§ **ASSIGNED TASK**
Include no pictures. Output exactly the lines from the one that contains "Task: Edit Employee Import with pencil icon" through the final line of the entries.

━━━━

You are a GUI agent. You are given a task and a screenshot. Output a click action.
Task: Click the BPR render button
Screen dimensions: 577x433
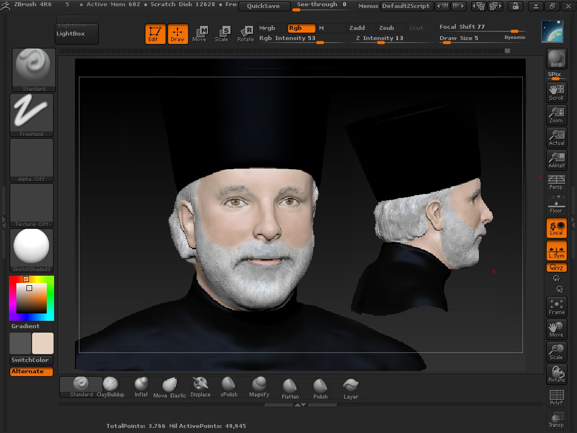(556, 59)
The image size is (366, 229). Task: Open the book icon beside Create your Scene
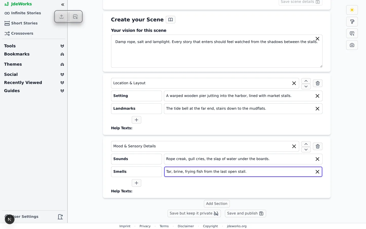[171, 20]
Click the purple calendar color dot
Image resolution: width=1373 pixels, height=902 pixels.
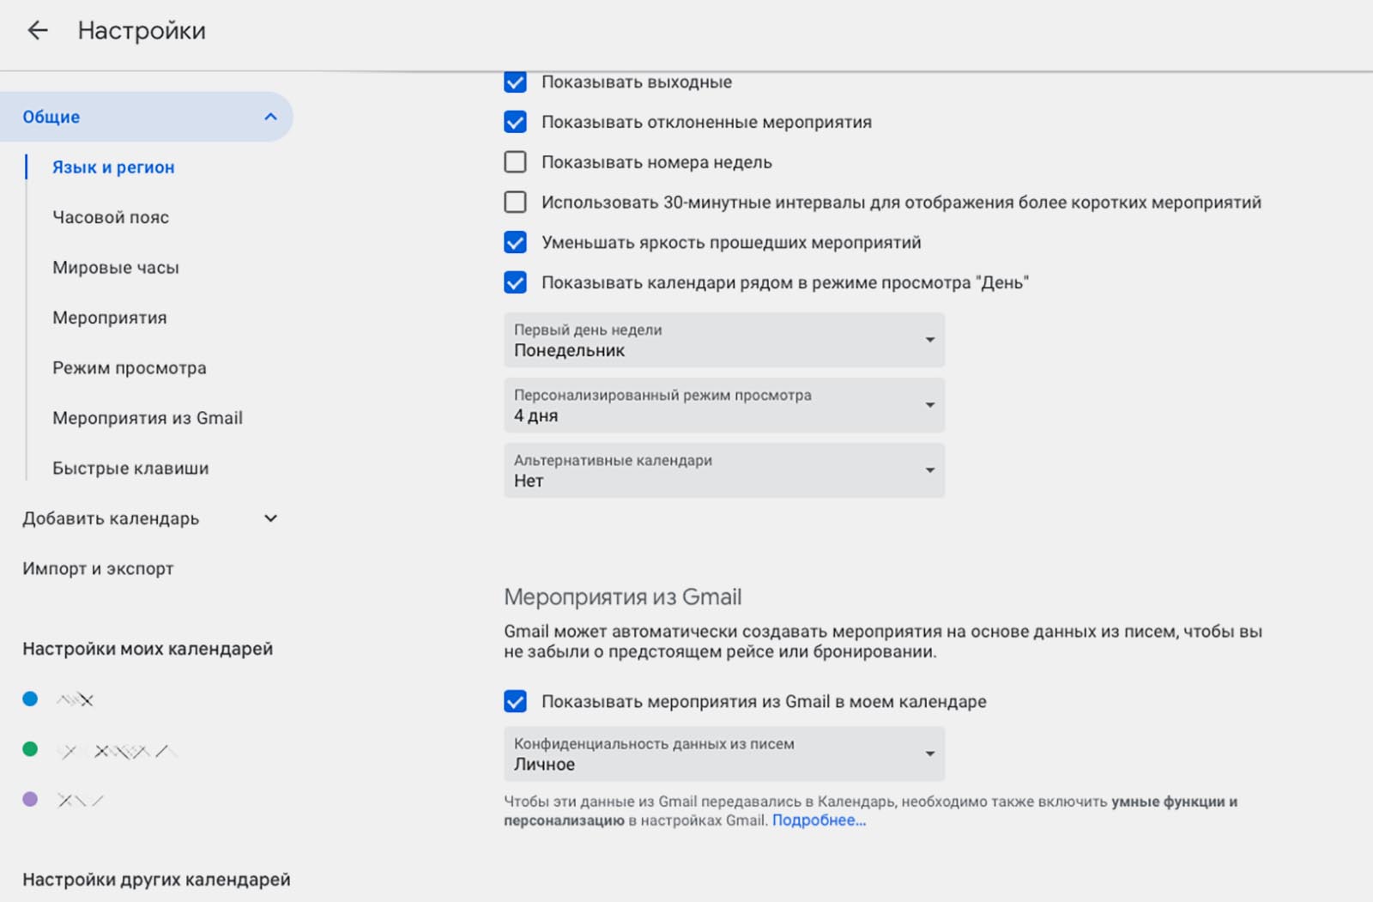[x=30, y=799]
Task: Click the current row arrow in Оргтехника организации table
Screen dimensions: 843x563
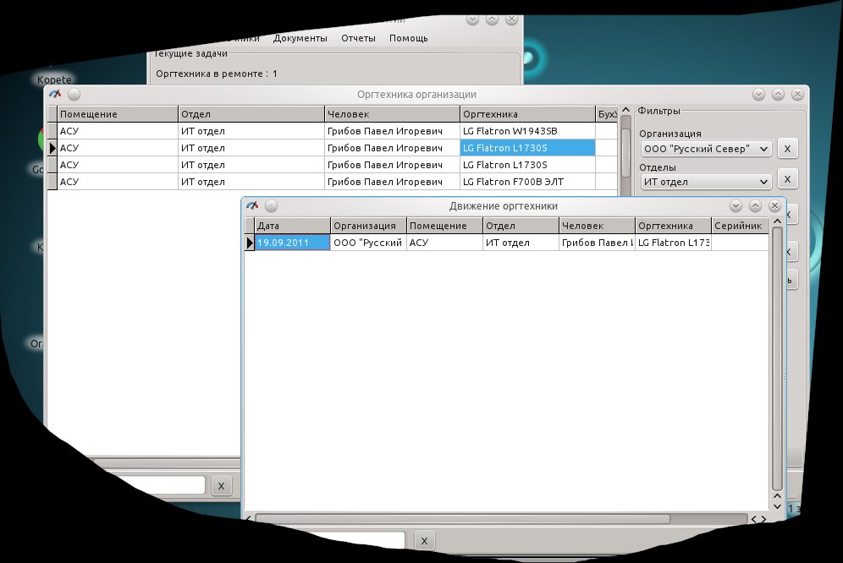Action: point(52,148)
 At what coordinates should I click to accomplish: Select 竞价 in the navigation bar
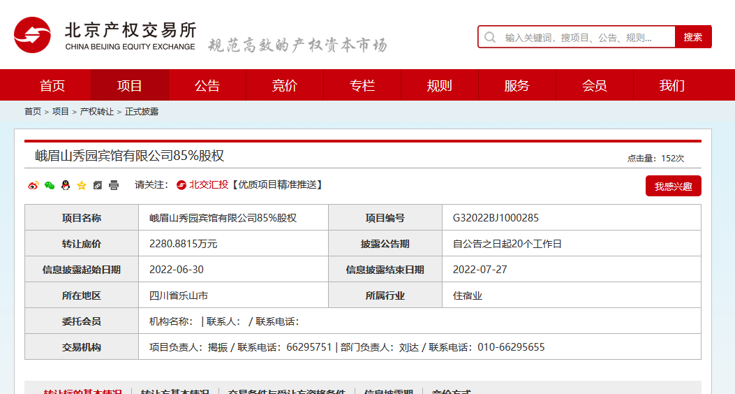click(x=285, y=85)
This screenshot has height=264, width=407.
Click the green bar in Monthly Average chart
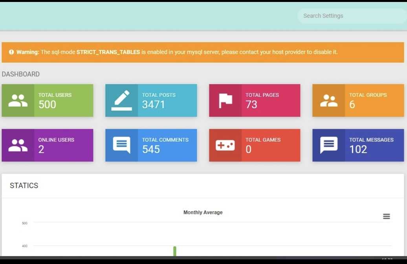pyautogui.click(x=175, y=251)
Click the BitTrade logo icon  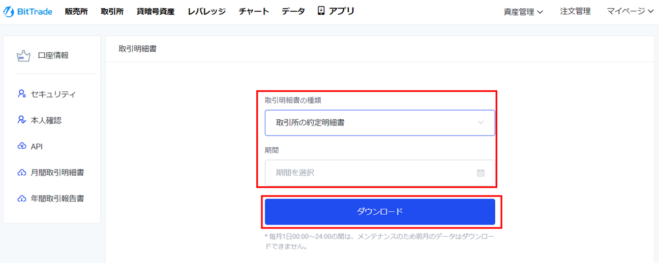tap(9, 11)
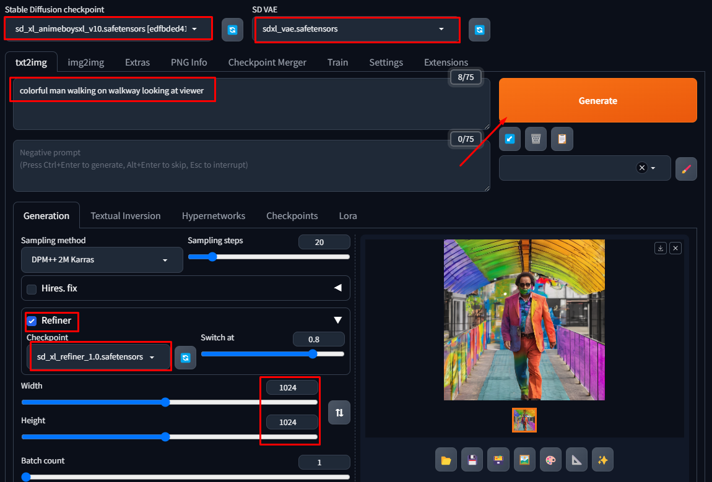Viewport: 712px width, 482px height.
Task: Click the SD VAE refresh icon
Action: pos(479,30)

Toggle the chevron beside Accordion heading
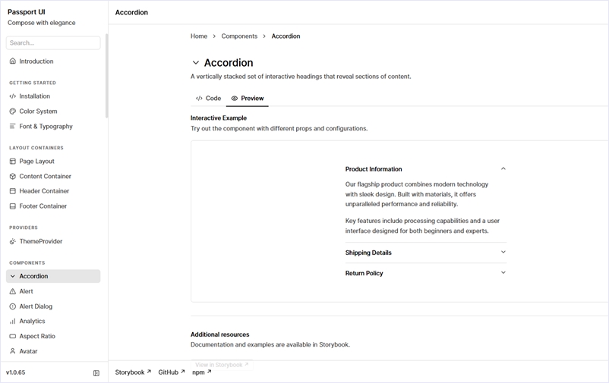[x=196, y=63]
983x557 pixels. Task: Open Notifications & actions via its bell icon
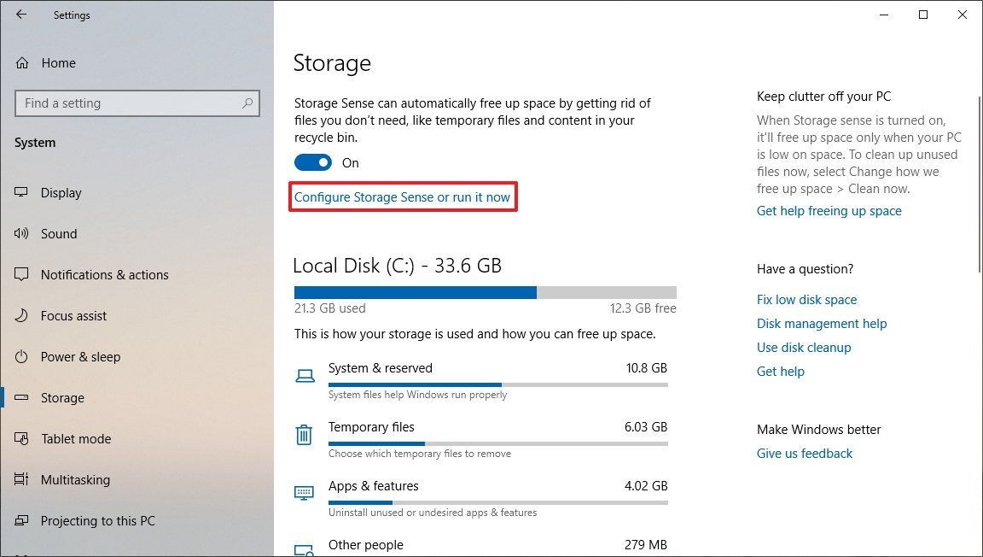tap(20, 274)
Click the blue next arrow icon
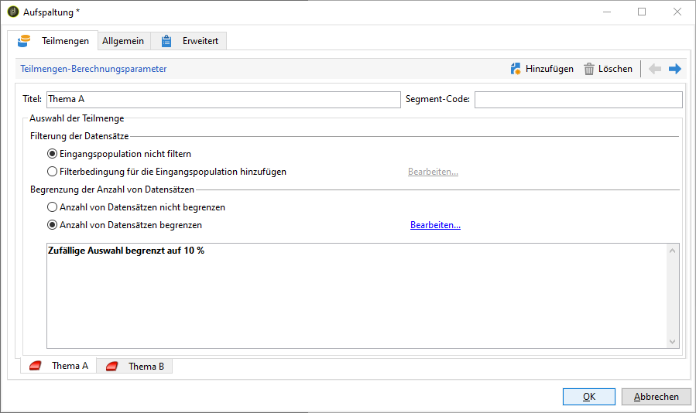This screenshot has width=696, height=413. pyautogui.click(x=675, y=69)
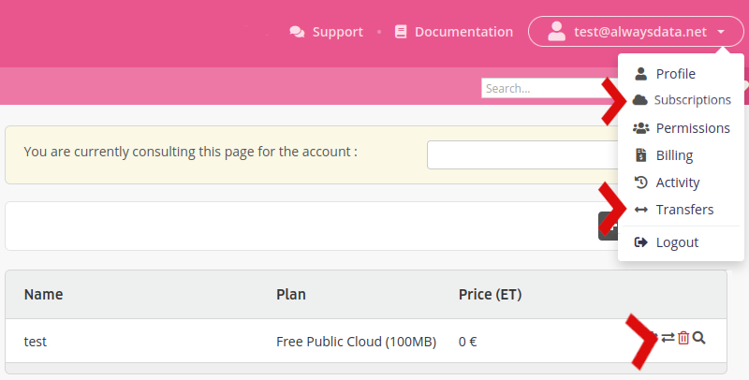Click the cloud icon next to Subscriptions
The width and height of the screenshot is (749, 380).
point(640,99)
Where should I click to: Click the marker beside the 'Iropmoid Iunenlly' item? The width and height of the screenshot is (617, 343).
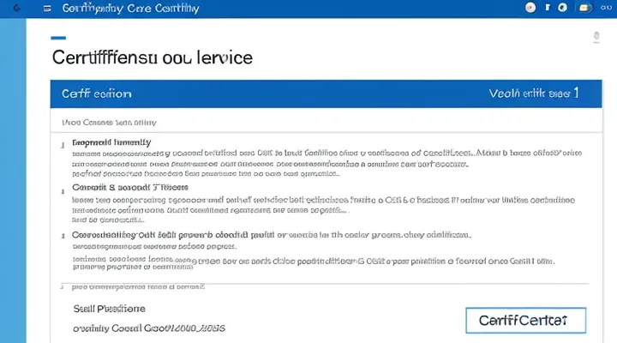pyautogui.click(x=64, y=143)
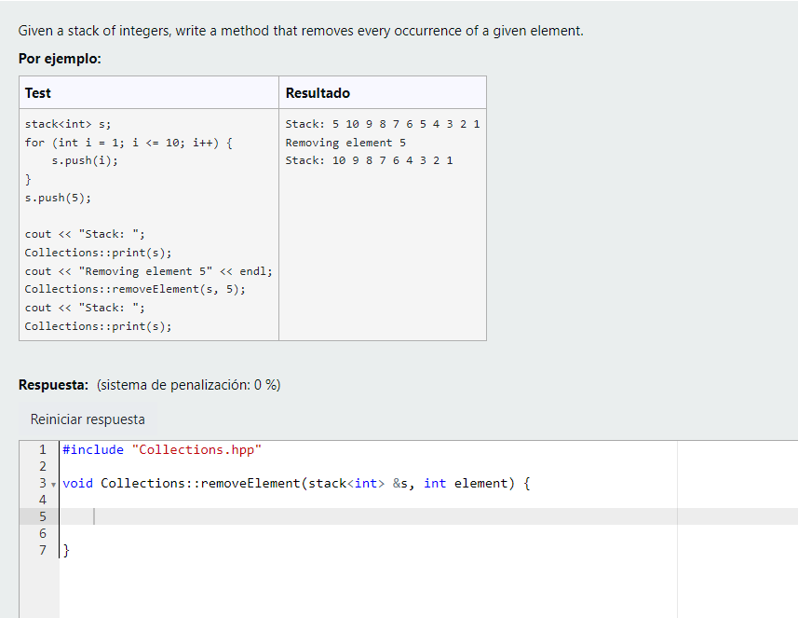Image resolution: width=798 pixels, height=618 pixels.
Task: Click the void keyword on line 3
Action: [78, 484]
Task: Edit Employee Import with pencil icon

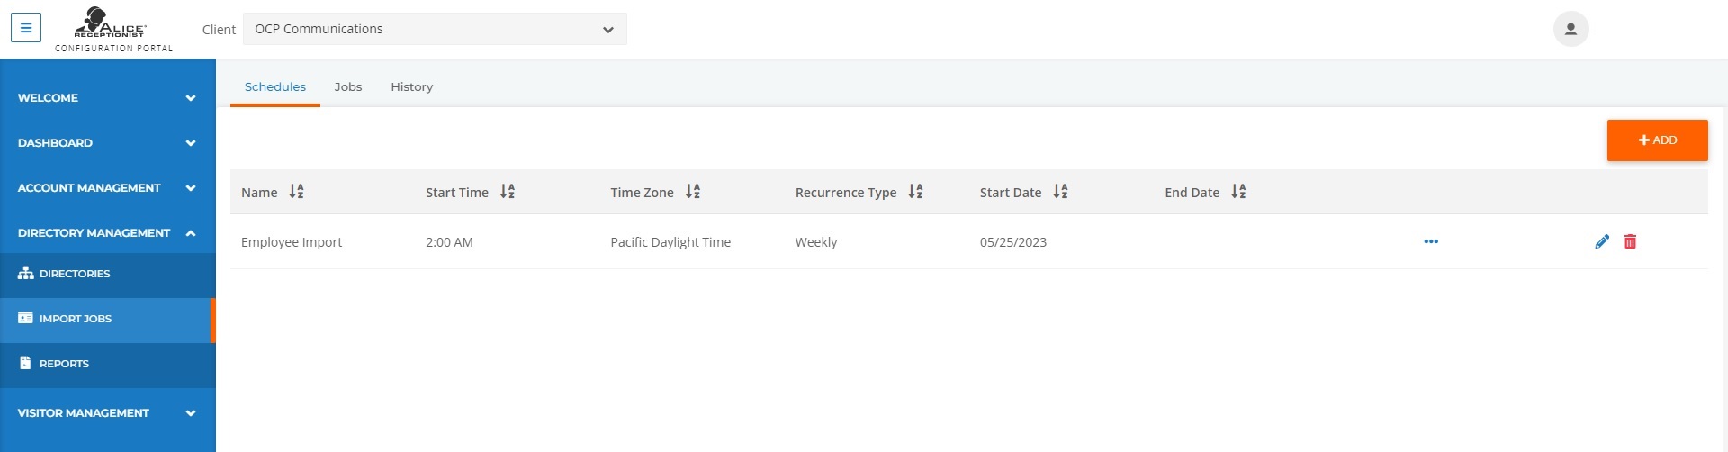Action: [x=1602, y=241]
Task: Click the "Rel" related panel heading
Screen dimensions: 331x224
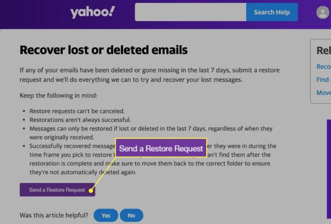Action: [324, 51]
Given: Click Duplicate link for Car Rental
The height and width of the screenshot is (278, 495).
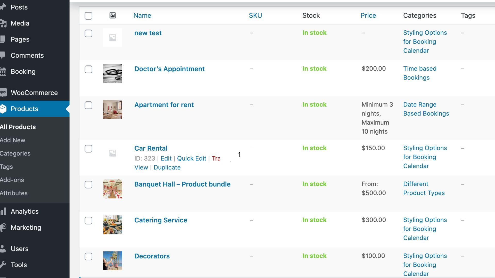Looking at the screenshot, I should point(167,167).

━━━━

§ **REPLY**
Task: Edit Employee Import with pencil icon

Action: [x=1602, y=241]
Task: Click the "Rel" related panel heading
Screen dimensions: 331x224
Action: [324, 51]
Given: Click Duplicate link for Car Rental
The height and width of the screenshot is (278, 495).
Looking at the screenshot, I should point(167,167).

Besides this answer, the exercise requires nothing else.